== TASK DETAILS ==
Please extract every line of the data below that contains the string "Choose". Case counts, so copy only lines where it appears with that exact capitalization.

### INFORMATION SUPPLIED ###

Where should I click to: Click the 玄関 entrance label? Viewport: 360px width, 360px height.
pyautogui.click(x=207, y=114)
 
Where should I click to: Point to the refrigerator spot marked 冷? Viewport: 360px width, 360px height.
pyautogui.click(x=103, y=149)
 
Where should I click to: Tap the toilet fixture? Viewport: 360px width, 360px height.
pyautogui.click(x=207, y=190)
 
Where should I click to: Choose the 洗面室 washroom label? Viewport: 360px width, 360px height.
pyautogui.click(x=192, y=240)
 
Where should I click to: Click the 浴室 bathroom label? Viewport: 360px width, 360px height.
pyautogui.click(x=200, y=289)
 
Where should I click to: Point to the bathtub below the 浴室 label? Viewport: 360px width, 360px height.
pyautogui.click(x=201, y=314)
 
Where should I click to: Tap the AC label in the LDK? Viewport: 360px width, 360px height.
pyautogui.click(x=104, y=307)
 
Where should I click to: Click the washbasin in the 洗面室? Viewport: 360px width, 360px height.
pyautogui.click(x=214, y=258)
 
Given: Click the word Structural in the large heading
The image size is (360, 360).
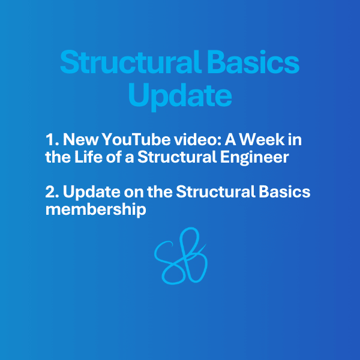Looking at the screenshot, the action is [131, 62].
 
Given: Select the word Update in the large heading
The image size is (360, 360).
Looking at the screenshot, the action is [180, 96].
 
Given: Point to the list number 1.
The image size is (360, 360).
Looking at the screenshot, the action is [52, 139].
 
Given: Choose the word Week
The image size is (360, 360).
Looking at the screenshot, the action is [262, 139].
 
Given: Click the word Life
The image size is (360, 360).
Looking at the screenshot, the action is [88, 157].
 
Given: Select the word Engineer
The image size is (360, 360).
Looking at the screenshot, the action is [254, 158].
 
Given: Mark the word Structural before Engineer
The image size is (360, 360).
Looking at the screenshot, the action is [177, 157].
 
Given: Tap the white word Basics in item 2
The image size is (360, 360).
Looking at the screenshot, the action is [284, 192].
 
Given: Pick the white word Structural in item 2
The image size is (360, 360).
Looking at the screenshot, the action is [215, 191].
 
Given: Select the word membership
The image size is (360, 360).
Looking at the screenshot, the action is [96, 209].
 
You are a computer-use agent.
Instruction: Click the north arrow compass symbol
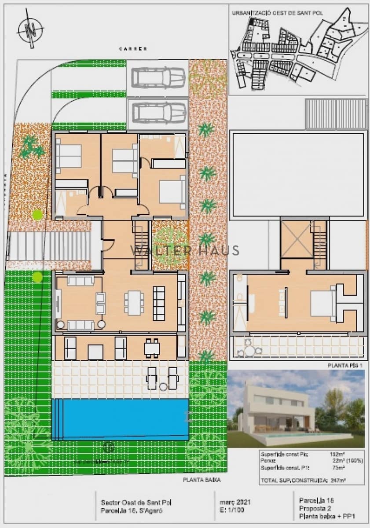coord(30,30)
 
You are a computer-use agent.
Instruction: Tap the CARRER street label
coord(133,48)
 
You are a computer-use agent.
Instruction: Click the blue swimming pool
coord(120,418)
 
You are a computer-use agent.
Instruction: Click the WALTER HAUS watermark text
coord(185,251)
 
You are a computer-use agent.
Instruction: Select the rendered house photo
coord(296,409)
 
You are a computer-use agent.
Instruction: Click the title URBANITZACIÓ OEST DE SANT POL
coord(277,13)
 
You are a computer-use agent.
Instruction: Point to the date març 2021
coord(234,502)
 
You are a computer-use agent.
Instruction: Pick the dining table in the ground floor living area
coord(134,302)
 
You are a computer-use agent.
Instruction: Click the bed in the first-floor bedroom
coord(323,304)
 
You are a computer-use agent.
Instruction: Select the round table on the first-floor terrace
coord(250,351)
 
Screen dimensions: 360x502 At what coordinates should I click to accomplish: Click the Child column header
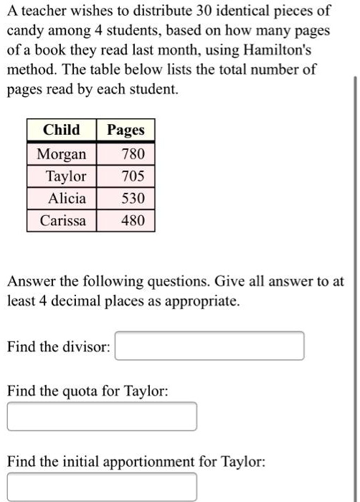(x=62, y=130)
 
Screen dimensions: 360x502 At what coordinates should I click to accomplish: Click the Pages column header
(x=125, y=130)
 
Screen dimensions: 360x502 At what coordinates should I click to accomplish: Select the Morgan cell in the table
(x=62, y=154)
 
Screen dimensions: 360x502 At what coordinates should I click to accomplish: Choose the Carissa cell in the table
(x=62, y=220)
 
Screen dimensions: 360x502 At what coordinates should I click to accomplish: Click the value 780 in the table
(x=133, y=154)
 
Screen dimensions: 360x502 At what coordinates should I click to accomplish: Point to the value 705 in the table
(x=133, y=176)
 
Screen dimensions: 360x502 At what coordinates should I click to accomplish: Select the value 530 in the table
(x=133, y=198)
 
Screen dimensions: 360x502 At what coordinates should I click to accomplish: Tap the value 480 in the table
(x=133, y=220)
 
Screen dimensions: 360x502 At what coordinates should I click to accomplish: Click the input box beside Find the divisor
(x=209, y=346)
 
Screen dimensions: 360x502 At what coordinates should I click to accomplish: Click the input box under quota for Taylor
(x=102, y=417)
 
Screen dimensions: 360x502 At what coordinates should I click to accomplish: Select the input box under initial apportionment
(x=102, y=487)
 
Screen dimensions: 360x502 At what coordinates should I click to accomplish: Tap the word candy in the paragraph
(x=25, y=32)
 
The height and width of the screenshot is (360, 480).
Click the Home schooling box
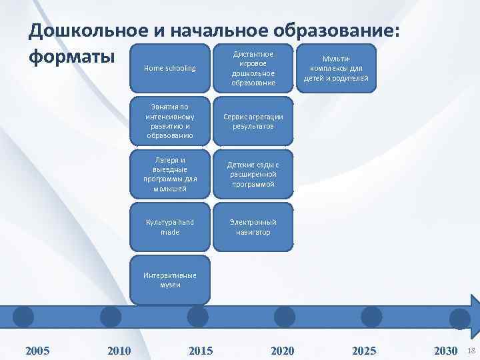click(x=170, y=69)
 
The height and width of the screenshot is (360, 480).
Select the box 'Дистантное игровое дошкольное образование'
click(x=253, y=69)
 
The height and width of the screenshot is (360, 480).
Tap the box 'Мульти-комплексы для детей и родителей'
click(x=336, y=69)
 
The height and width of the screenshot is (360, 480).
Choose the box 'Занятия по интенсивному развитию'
click(x=170, y=121)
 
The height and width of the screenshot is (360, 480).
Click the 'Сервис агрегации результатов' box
click(x=253, y=121)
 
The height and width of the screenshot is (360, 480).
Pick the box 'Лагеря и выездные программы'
click(x=170, y=174)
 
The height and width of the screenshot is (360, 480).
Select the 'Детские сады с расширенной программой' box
click(x=253, y=174)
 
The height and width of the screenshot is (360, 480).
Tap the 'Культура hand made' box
click(x=170, y=227)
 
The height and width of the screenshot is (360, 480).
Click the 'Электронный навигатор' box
click(x=253, y=227)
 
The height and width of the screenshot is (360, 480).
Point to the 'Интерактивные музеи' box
click(x=170, y=280)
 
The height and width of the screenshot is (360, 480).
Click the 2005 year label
click(x=37, y=351)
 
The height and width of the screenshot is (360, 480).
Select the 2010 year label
click(x=119, y=351)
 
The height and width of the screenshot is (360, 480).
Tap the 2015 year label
click(x=201, y=351)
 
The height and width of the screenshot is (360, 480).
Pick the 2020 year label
click(x=282, y=351)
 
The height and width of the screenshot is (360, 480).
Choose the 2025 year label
click(x=364, y=351)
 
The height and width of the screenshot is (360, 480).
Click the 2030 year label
click(x=445, y=351)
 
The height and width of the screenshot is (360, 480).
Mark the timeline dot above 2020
click(x=285, y=317)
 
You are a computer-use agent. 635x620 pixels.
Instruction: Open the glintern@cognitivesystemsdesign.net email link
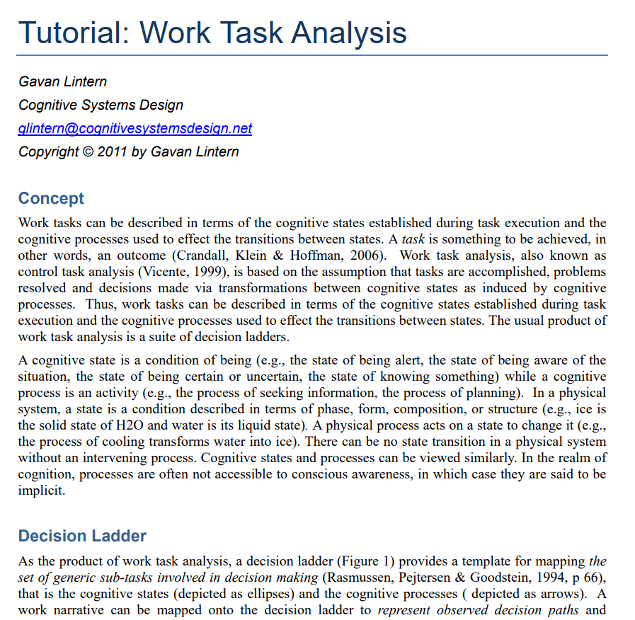coord(135,128)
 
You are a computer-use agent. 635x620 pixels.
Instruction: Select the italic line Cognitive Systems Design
coord(101,105)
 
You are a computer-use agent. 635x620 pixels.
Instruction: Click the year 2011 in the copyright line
coord(112,151)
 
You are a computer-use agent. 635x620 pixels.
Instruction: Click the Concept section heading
coord(51,198)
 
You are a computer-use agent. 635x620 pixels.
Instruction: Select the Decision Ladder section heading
coord(82,535)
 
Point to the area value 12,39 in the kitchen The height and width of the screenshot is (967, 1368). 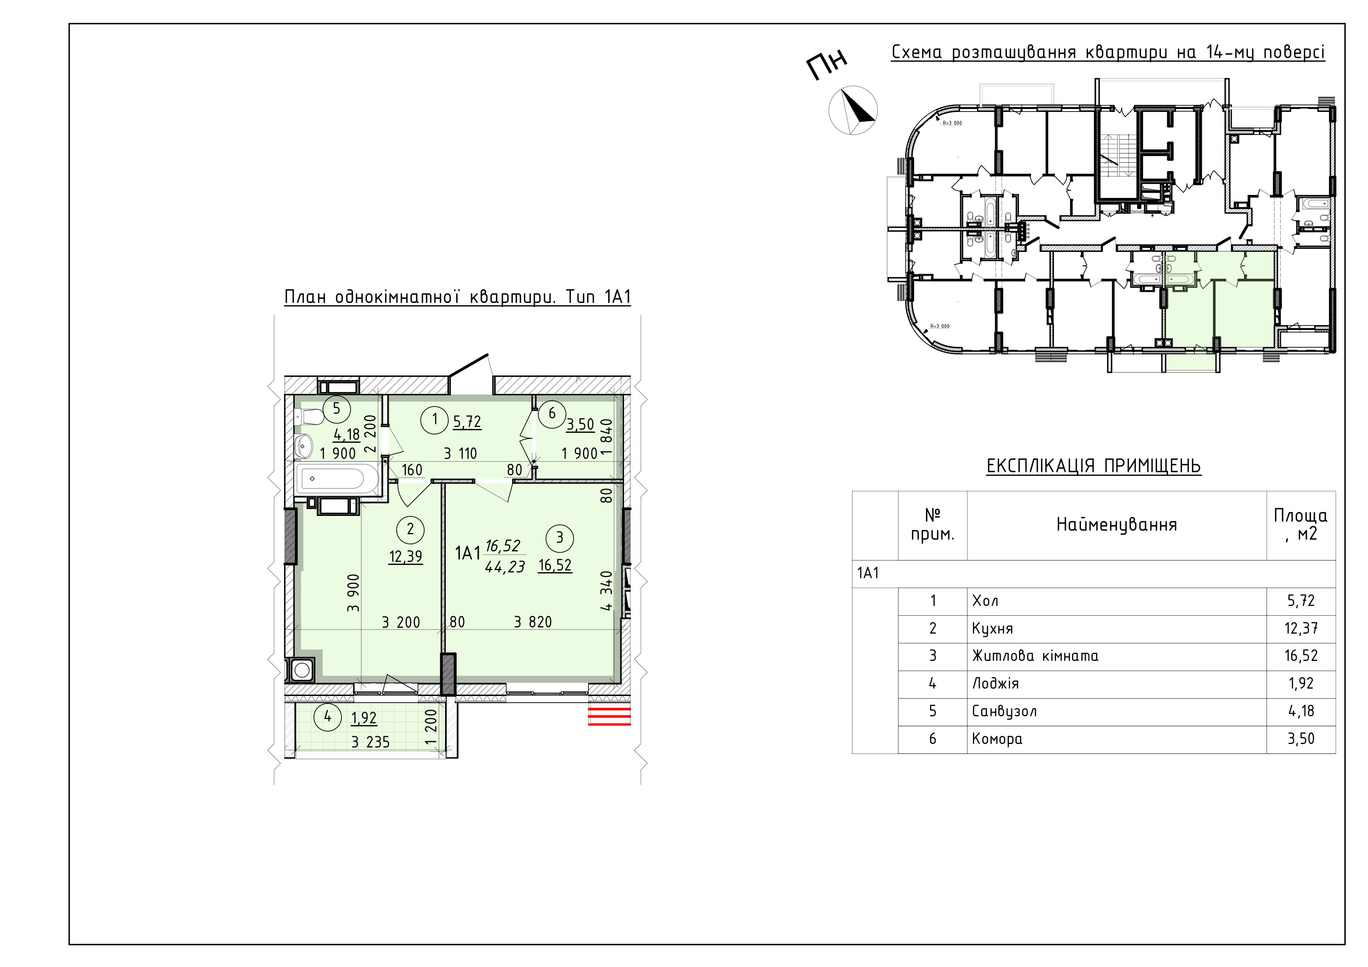[406, 556]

###

== RIGHT ANSWER ==
Where should I click to: Choose the 洗面室 washroom label? Viewport: 360px width, 360px height.
Given: Choose the word Week
Screen dimensions: 360x502 At what coordinates should I click to accomplish: Choose the Carissa cell in the table
Choose the box 'Занятия по интенсивному развитию'
Choose the 2025 year label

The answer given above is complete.